This invention relates to cellular wireless communication systems and more particularly to a system and method for increasing utilization of an allocated frequency in a fixed cellular wireless system.
1. Background
Traditionally, cellular wireless communication systems have focused on mobile telephony and wireless local area network (LAN) communications. In such systems a base station at a fixed location has an omni-directional antenna for bi-directional communication with a mobile terminal as it travels throughout the cell area covered by the base station. The terminal also has an omni-directional antenna to enable reception of communication regardless of location within the cell. Omni-directional receivers tend to be relatively polarization insensitive.
Microwave radio frequencies in the GHz range are being allotted to wireless service providers through allocated frequency licenses. A license will conventionally cover a frequency range and the licensee will attempt to optimize utilization of the range through frequency multiplexing (so-called frequency plans) whereby the frequency range is subdivided into narrow bands or channels. Notwithstanding this subdivision it is to a licensee""s advantage to optimize utilization of each frequency within the allocated frequency range.
In broadband communication of the type contemplated by the present invention, for example asynchronous transfer mode (ATM) networks or Internet Protocol (IP) networks, both the base station which serves as an ATM switch and usually the customer or user at a remote site are in a fixed location. This factor allows the utilization of directional transceivers at both the base station and the remote site.
2. Prior Art
U.S. Pat. No. 5,668,610 which issued Sep. 16, 1997 to Bernard Bossard et al. and assigned to Cellularvision Technology and Telecommunications, L.P. describes a transmitter array utilizing polarization diversity sub-cells. In this patent a directional antenna is utilized for transmitting television signals to a substantially circular cell area. The central base station utilizes a directional transmitter such that the cell area is divided into two substantially equal sectors. Transmission in one sector is vertically polarized whereas transmission in the second half of the cell is horizontally polarized. The receivers in each sector are configured to accept the type of polarization directed to it and to reject the opposite type of polarization. This, if effect, substantially doubles the utilization of each frequency.
The present invention takes advantage of the polarization diversity described in U.S. Pat. No. 5,668,610 by utilizing transceivers at the base station which divides the cell area into more than two sectors. This results in greater use of a frequency allocation by multiplying the utilization of each frequency by the number of sectors employed up to a practical limit of between 2 and 8 (typically 4). This is referred to frequency reuse. In the present invention the polarization in each sector is orthogonal to the polarization in each adjacent sector.
Additionally, the present invention contemplates bi-directional communication between the remote site and the base station. The polarization for transmission in each direction is also orthogonal such that, for example, radiation between the base station and the remote site (downstream or downlink) is vertically polarized while radiation from the remote site to the base station (upstream or uplink) is horizontally polarized. Radiation in adjacent sectors is reversed.

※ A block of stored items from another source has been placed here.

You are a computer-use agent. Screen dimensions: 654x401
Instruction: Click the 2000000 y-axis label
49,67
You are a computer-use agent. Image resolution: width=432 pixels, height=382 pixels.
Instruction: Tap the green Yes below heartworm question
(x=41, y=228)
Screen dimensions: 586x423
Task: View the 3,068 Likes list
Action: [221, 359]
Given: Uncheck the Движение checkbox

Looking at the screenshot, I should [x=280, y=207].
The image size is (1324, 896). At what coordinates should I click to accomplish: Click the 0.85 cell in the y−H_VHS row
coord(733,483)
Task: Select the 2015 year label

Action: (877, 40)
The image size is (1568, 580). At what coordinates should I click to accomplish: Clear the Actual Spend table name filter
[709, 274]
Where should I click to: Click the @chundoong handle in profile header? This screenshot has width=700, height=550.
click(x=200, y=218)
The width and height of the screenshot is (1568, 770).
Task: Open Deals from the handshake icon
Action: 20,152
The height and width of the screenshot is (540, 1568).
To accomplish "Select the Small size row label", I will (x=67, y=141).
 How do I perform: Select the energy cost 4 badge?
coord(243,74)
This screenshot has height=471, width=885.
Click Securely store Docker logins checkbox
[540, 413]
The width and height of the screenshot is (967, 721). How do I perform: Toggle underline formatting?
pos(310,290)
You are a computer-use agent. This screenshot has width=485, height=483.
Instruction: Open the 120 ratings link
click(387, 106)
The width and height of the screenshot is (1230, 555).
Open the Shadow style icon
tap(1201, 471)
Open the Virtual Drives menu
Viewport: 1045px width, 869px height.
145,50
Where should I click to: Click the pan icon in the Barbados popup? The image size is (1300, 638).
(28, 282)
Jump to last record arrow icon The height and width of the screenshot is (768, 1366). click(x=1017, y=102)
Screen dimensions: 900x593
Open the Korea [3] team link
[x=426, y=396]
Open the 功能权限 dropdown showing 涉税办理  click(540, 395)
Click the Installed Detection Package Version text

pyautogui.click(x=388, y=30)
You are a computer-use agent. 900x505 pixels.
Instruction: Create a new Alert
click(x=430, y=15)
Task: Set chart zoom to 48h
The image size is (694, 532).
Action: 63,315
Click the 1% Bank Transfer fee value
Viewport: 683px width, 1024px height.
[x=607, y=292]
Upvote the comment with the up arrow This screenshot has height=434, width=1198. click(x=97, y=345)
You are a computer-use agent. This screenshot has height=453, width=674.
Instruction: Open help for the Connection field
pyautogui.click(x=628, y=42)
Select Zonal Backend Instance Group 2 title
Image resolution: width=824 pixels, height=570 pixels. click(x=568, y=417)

In this way, the utilization of the frequency license is increased by a factor of N or 4 in the aforementioned four-sectored cell.
Also contemplated by the present invention is orthogonal polarization wherein the radiation in the receive and transmit directions are, for example, at linear +45 degrees and linear 45 degrees, respectively. This orthogonal relationship leads to improved bi-directional system performance against rain fade.
Therefore, in accordance with a first aspect of the present invention there is provided a cellular wireless communications system comprising a base station having a transceiver for communications with a remote site over a wireless link, the transceiver having transmission means to generate N sectored radiation patterns where N is greater than 2 and the sum of the sectored patterns covers cell area; and transceiver means at the remote site, the remote site being at a location within one of the sectors and the transceiver means having a directional antenna aimed at the base station for receiving transmissions therefrom. Radiation within the one of the sectors is orthogonally polarized with respect to radiation in adjacent sectors.
In one embodiment of the invention the cell area is substantially circular and N is an even number, preferably four. Additionally, the remote site is in a fixed location and communication between the base station and remote site is bi-directional.
According to a further preferred embodiments of the invention the cellular wireless communication system is for broadband communication utilizing an asynchronous transfer mode (ATM) network or an IP network.
In accordance with a second aspect of the present invention there is provided a method of increasing the utilization of a defined frequency in a cellular wireless communication system for bi-directional communication between a base station and a remote site over a wireless link. The method comprises: providing a transceiver at the base station having means to generate N sectored radiation patterns where N is greater than 2 and the sectored patterns combine to cover a cell area; providing a transceiver at the remote site located in one of the sectors, the transceiver having a directional antenna aimed at the base station for receiving radiation-transmitted therefrom; and employing orthogonally polarized radiation between adjacent sectors.